Favre — ein Mann für ein Wunder?

Der neue Trainer spricht von einer Chance auf den Klassenerhalt. Vor allem aber gilt er als Experte für einen Neuaufbau.

Mönchengladbach. Ein Schweizer Fußball-Philosoph soll Borussia Mönchengladbach vor dem dritten Abstieg nach 1999 und 2007 retten. Das klingt kühn, aber Lucién Favre stürzt sich mit viel Optimismus in dieses Abenteuer beim Fußball-Bundesligisten. „Wenn Du eine Möglichkeit hast, in Deutschland zu arbeiten, musst Du sie wahrnehmen“, sagt der Fußball-Lehrer und glaubt an die Chance, den Klub noch retten zu können. „Meine Vorfreude auf diese Aufgabe ist riesengroß.“

Bei jenem Klub, für den er in den 70er Jahren ebenso schwärmte wie für den FC Liverpool. „Ich habe die Erinnerungen im Kopf“, sagt der 53 Jahre alte Fußball-Lehrer. „Hennes Weisweiler habe ich später in der Schweiz kennengelernt. Er hat mich mal nominiert bei der Wahl zum besten Spieler in der Schweiz“, sagt Favre mit breitem Lächeln im Gesicht. Zuvor hatte er einen Vertrag bei der Borussia bis 2013 unterschrieben — mit Gültigkeit auch für die 2. Liga.

Favre und Borussia Mönchengladbach aber verbindet vor allem die Tatsache, dass es für beide die letzte Chance ist. Nach den Niederlagen gegen die direkten Abstiegskonkurrenten Stuttgart und St. Pauli ist Gladbachs Rückstand auf den retten 15. Platz auf sieben Punkte angestiegen. Bei noch zwölf ausstehenden Spielen muss Favre mindestens die Hälfte der Spiele gewinnen, um die Chance auf den Klassenerhalt wach zu halten.

Dabei ist Favre in Berlin nach einer tollen zweiten Saison und über Wochen an der Tabellenspitze vor allem daran gescheitert, kein Trainer für den Abstiegskampf zu sein. Nach einem missratenen Saisonstart mit sechs Niederlage wurde er am 28. September 2009 entlassen. Seither war er arbeitslos.

Weitergebildet habe er sich — und die Bundesliga verfolgt. „Ich weiß, wie jede Mannschaft spielt.“ Angesichts der prekären Situation lautet sein Credo: „Wir müssen sehr präzise arbeiten.

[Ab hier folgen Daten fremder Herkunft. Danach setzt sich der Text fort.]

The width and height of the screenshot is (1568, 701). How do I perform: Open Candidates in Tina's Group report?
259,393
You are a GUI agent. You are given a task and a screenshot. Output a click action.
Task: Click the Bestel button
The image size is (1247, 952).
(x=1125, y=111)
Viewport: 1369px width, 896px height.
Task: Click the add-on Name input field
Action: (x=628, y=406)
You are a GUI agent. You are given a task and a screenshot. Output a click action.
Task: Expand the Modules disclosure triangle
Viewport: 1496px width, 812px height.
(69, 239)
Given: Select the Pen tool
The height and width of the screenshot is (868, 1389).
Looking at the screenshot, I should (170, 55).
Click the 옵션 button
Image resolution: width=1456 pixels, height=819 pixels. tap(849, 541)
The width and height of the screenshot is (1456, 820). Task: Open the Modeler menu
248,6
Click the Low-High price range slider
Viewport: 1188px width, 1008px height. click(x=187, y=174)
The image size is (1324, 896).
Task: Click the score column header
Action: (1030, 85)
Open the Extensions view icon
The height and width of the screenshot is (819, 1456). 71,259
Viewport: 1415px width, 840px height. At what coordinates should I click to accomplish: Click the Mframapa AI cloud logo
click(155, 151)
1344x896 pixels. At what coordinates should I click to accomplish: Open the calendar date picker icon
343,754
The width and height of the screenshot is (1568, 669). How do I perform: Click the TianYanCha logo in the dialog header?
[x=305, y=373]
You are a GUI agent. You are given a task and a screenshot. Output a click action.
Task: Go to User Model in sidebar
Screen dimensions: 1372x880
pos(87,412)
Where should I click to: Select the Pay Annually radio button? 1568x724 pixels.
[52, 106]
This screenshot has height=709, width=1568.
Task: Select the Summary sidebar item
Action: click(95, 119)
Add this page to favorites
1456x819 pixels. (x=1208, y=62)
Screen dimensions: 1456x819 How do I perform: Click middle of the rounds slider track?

Wir müssen Fehler sofort korrigieren.“ Dazu gehört auch die Zahl der Platzverweise. Mittlerweile sind es sieben. Igor de Camargo wurde für seinen versuchten Kopfstoß gegen St. Paulis Matthias Lehmann gestern nur für eine Spiel gesperrt.

Sportdirektor Max Eberl sieht in der Verpflichtung von Favre „die Fortsetzung unserer Strategie. Favre arbeitet mit jungen Spielern, kann Mannschaften formen und Strategien entwickeln.“ Als erstes muss Favre aber das größte Manko abstellen: die Gegentorflut. Ansonsten ist aller Optimismus schnell verflogen. Auch beim Fußball-Philosophen aus der Schweiz.

Favre gilt als gewiefter Taktiker — ein Stratege, kein Bauchmensch. Er besitzt eine natürliche Autorität, hält gerne Distanz. Er siezt die Profis, aber auch den Sportdirektor und alle im Umfeld. „So bin ich erzogen. Das ist eine Form der Höflichkeit.“ Seine Philosophie ist simpel: Arbeit, Präzision und Disziplin. Favre ist ein Perfektionist, der die Spieler an ihre Leistungsfähigkeit führt. „Meine Spieler müssen bereit sein, im Training zu leiden“, sagte er. Favre weckte den schlafenden Riesen Hertha BSC Berlin, spielte 2008 die beste Hinrunde der Vereinsgeschichte, sammelte 33 Punkte.

Aus bescheidenen finanziellen Mitteln ein taktisch geschultes Team zu entwickeln, ist seine Stärke. Gescheitert ist er bei Hertha auch, weil er sich mit Führungsspielern überworfen hatte: Marco Pantelic, Josip Simunic und Arne Friedrich. Nun muss der Schweizer sich mit ähnlich eigensinnigen Charakteren wie Juan Arango, Logan Bailly, Mo Idrissou oder Igor de Camargo arrangieren.